## Task prompt
Range to copy from the entries below: the line containing "Click the blank" through the line containing "Task: Click SUCCESS status in 2020-09-21 row", inclusive. Retype only those lines, exactly, without any images.

## Exercise data
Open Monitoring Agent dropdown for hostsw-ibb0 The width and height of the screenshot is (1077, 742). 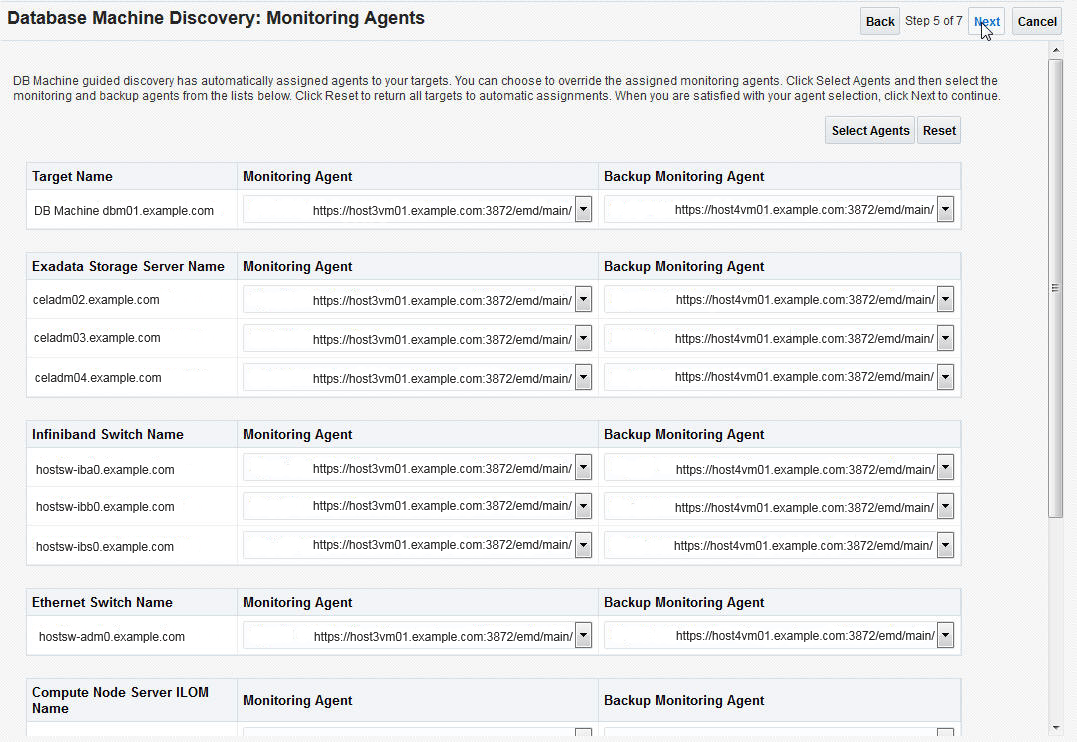point(583,506)
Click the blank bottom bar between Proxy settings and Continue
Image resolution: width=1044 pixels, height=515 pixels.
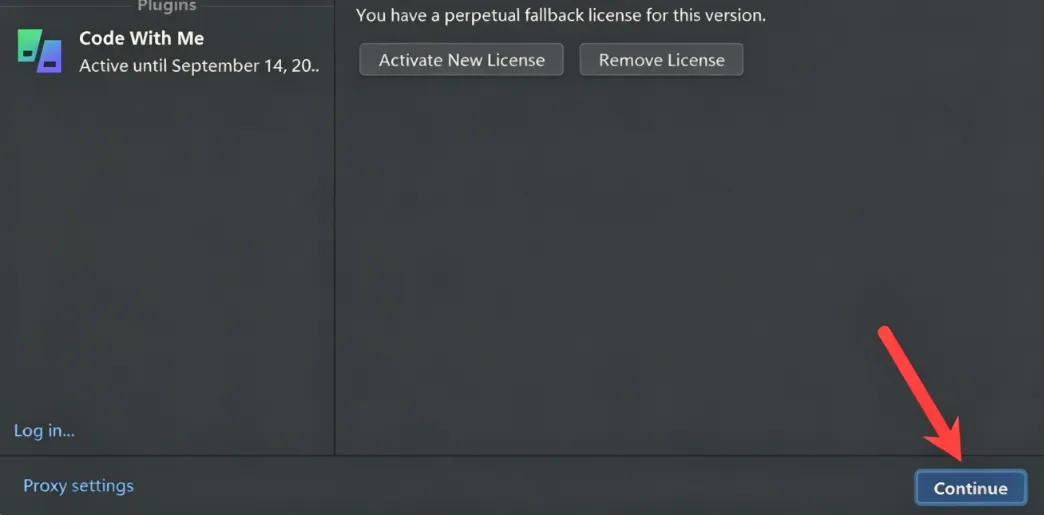tap(524, 486)
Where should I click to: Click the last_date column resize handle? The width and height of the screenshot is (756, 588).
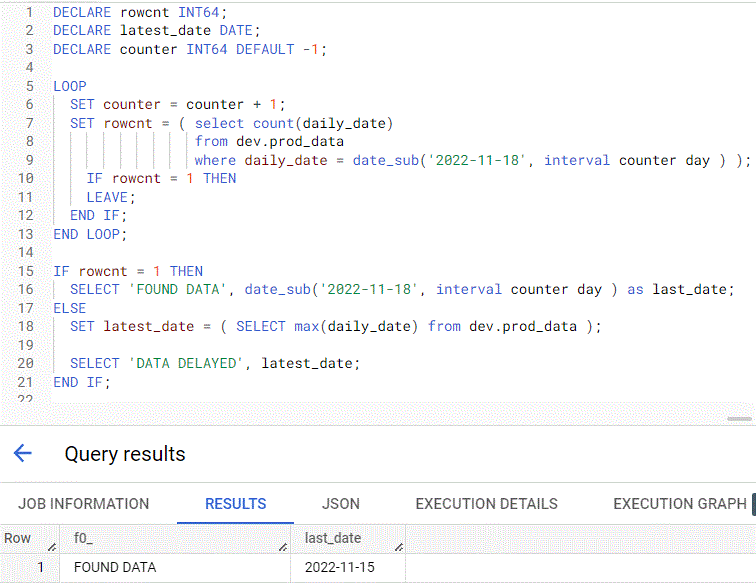[x=399, y=547]
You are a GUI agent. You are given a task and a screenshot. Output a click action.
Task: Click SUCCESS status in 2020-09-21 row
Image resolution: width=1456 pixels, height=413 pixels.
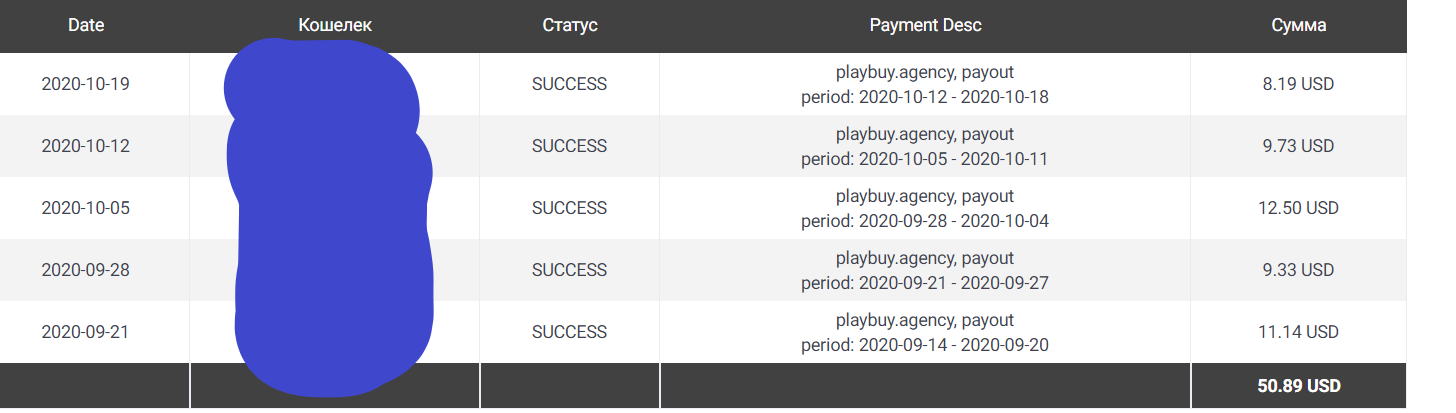tap(569, 332)
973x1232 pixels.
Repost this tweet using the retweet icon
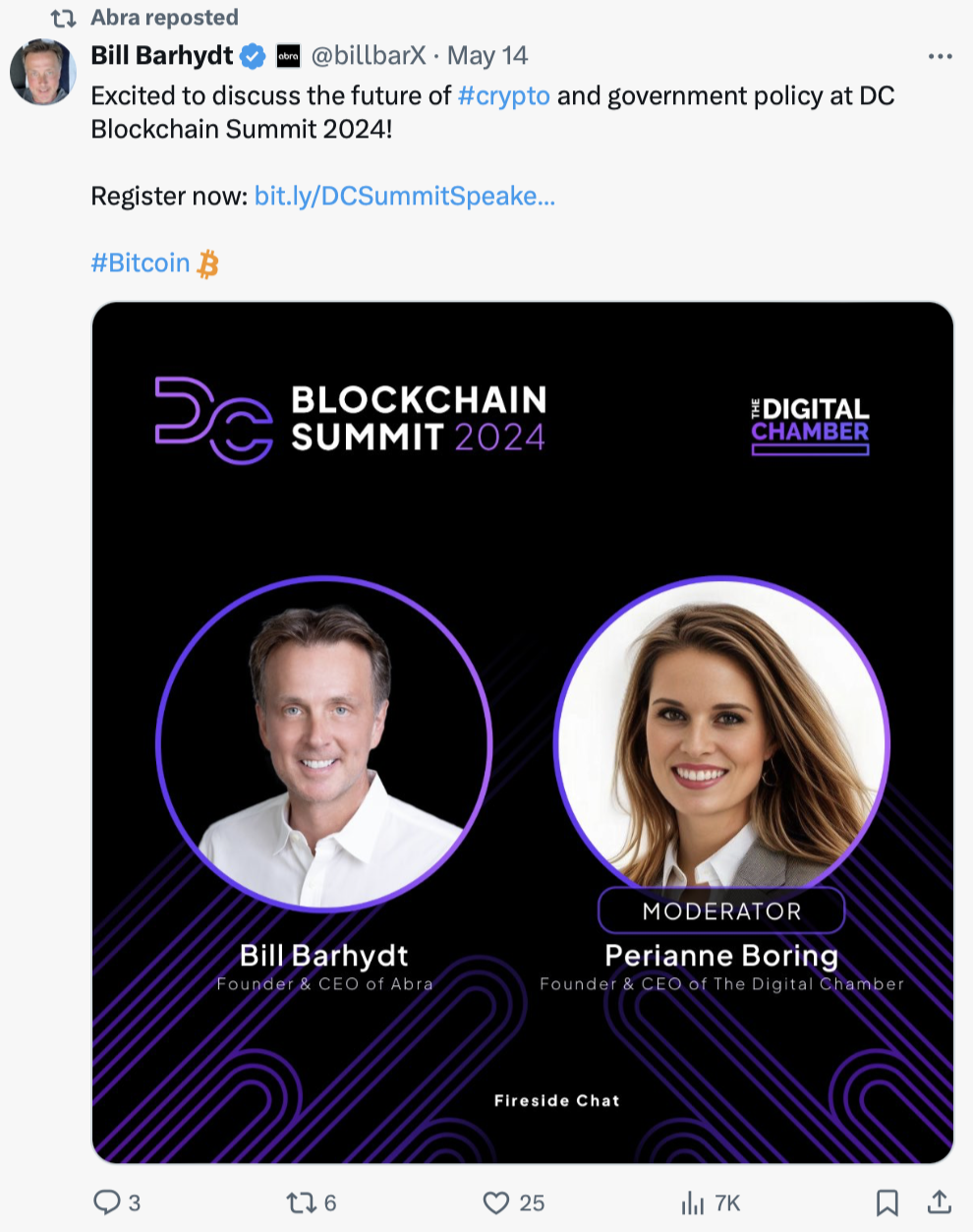(300, 1203)
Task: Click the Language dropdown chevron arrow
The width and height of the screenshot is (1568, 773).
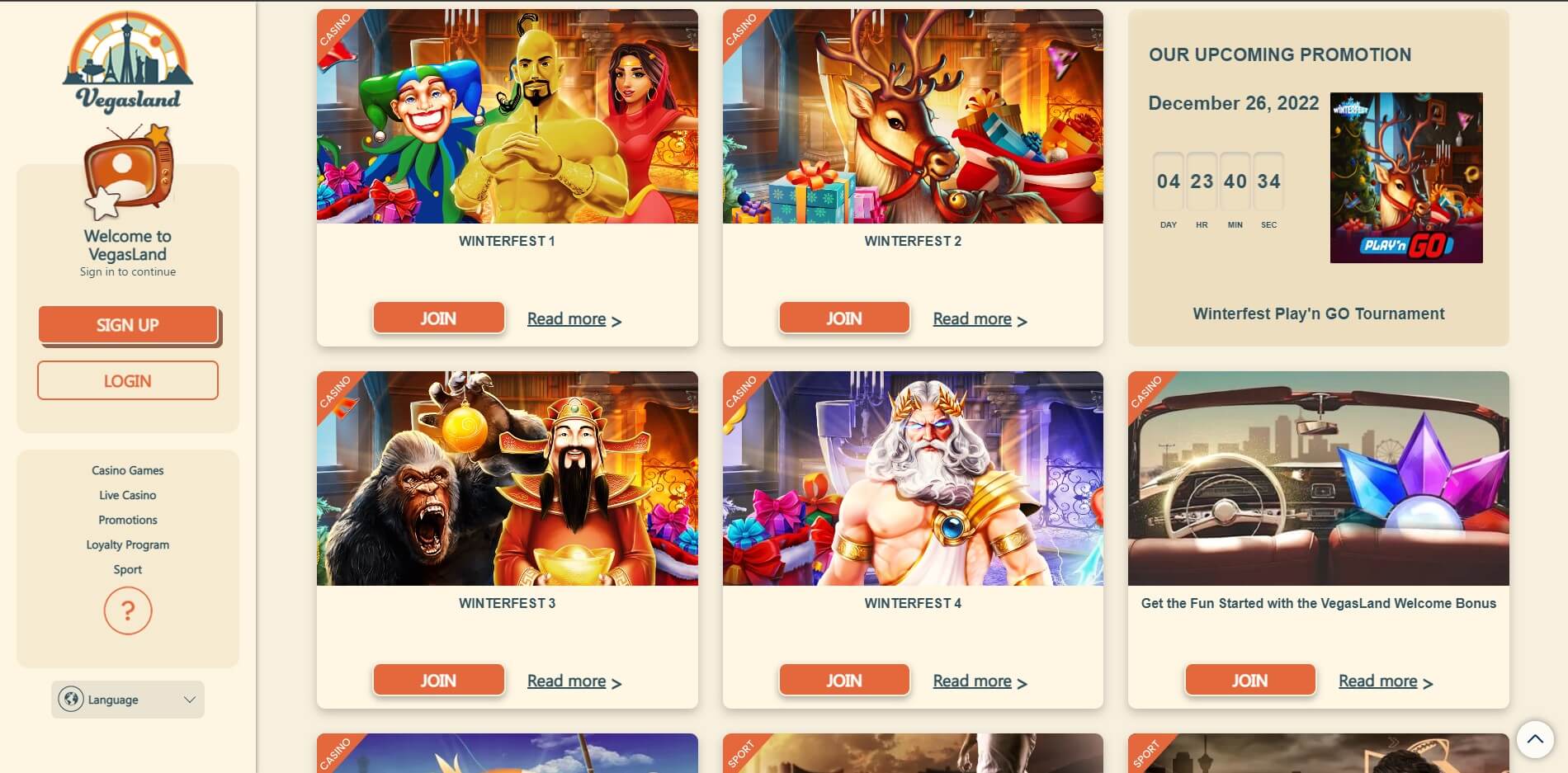Action: pos(189,700)
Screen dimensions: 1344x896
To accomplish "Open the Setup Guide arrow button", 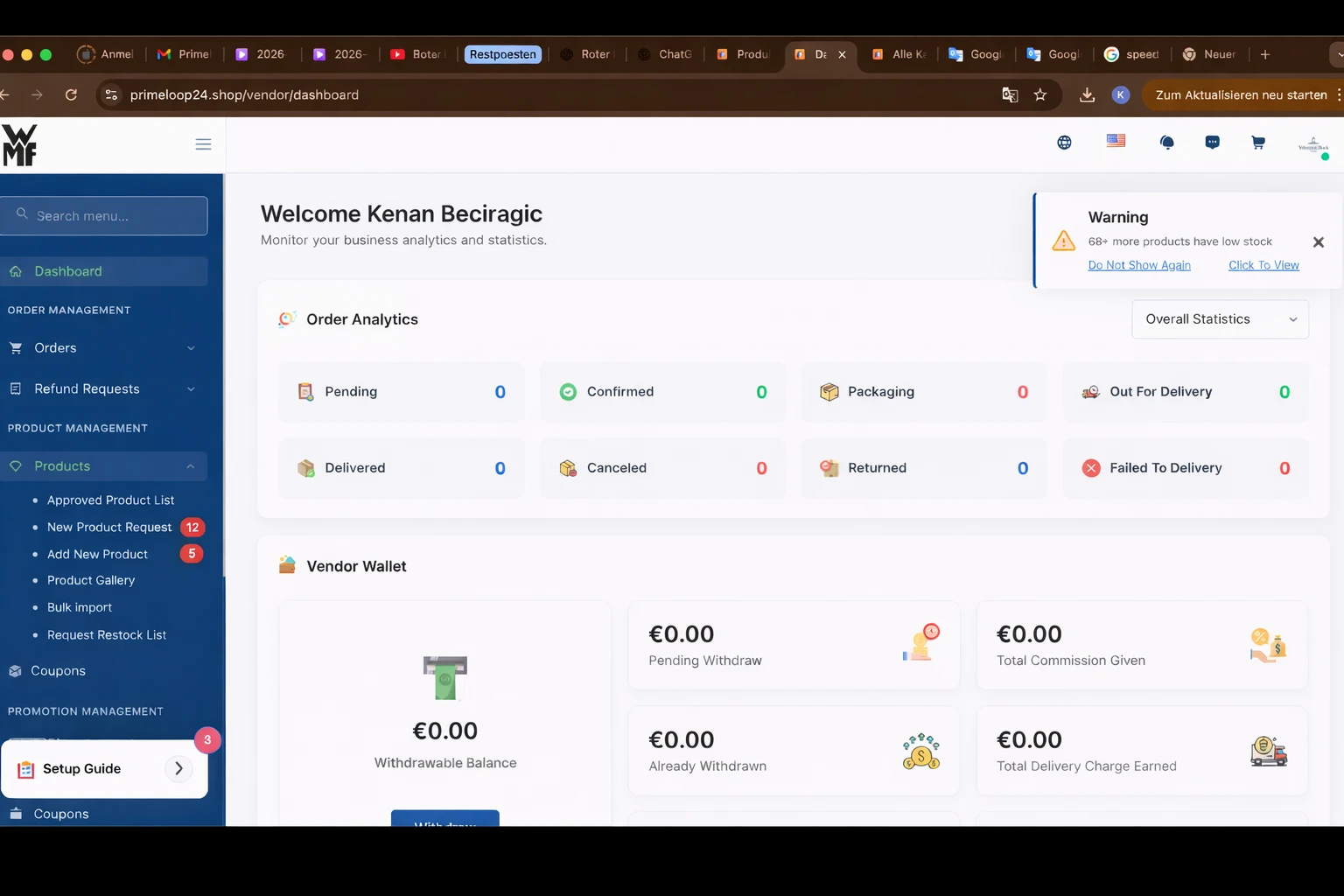I will pos(178,768).
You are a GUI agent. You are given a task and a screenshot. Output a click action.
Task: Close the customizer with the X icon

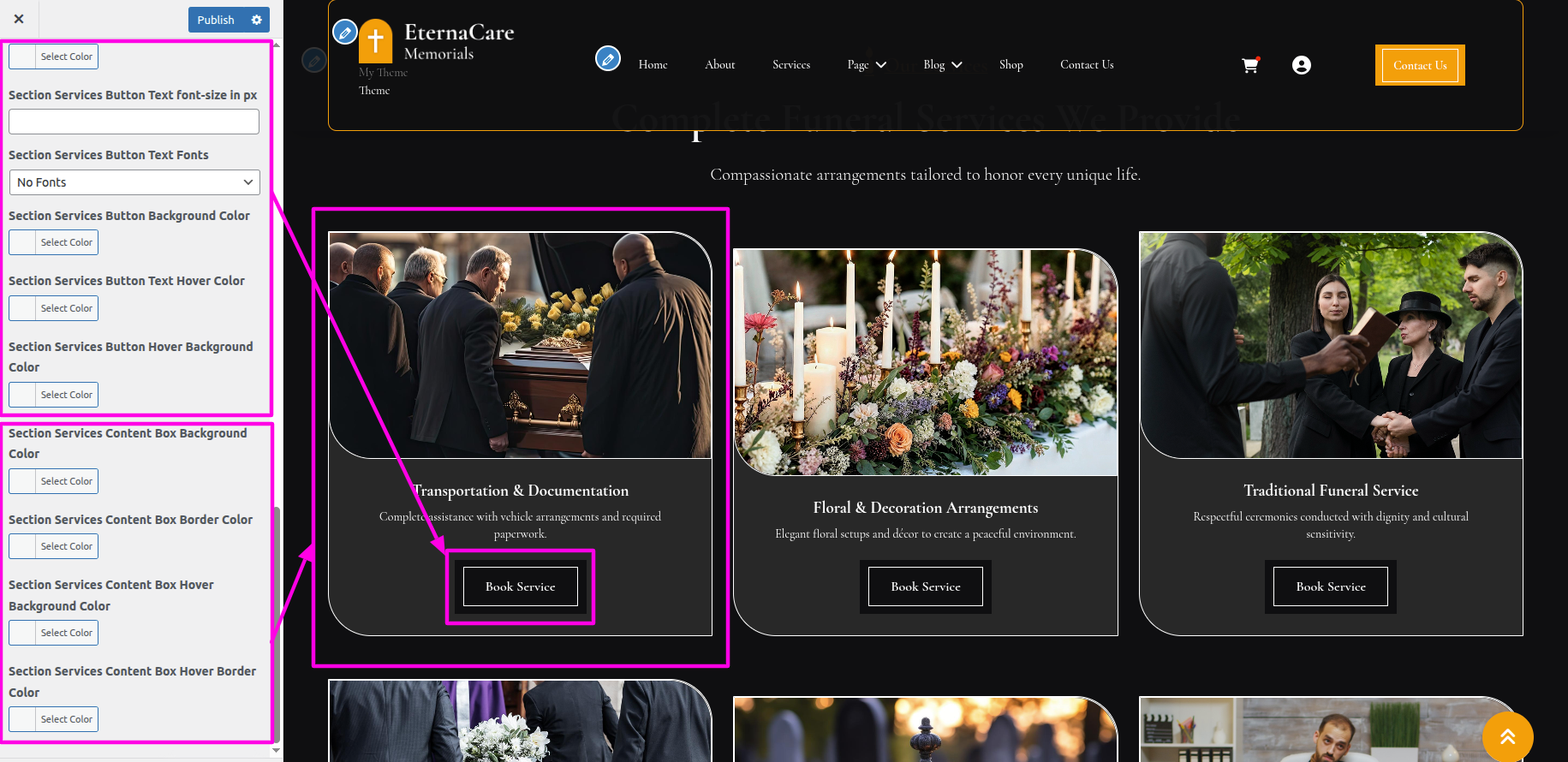click(19, 19)
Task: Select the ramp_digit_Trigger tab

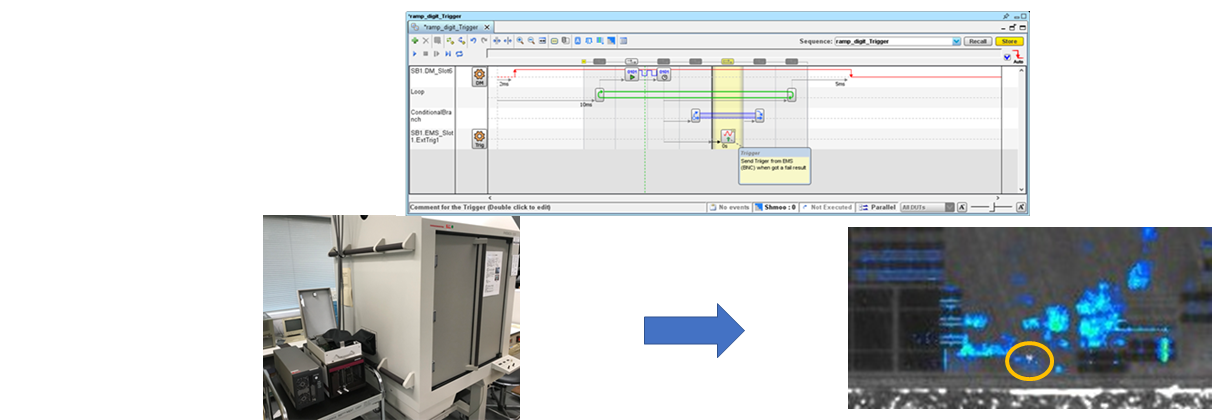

## Response to the task
Click the blank bottom bar between Proxy settings and Continue
Image resolution: width=1044 pixels, height=515 pixels.
tap(524, 486)
Where should I click to: Click the last_date column resize handle? The width and height of the screenshot is (756, 588).
[x=399, y=547]
You are a GUI agent. You are given a task and a screenshot. Output a click action.
Task: Click SUCCESS status in 2020-09-21 row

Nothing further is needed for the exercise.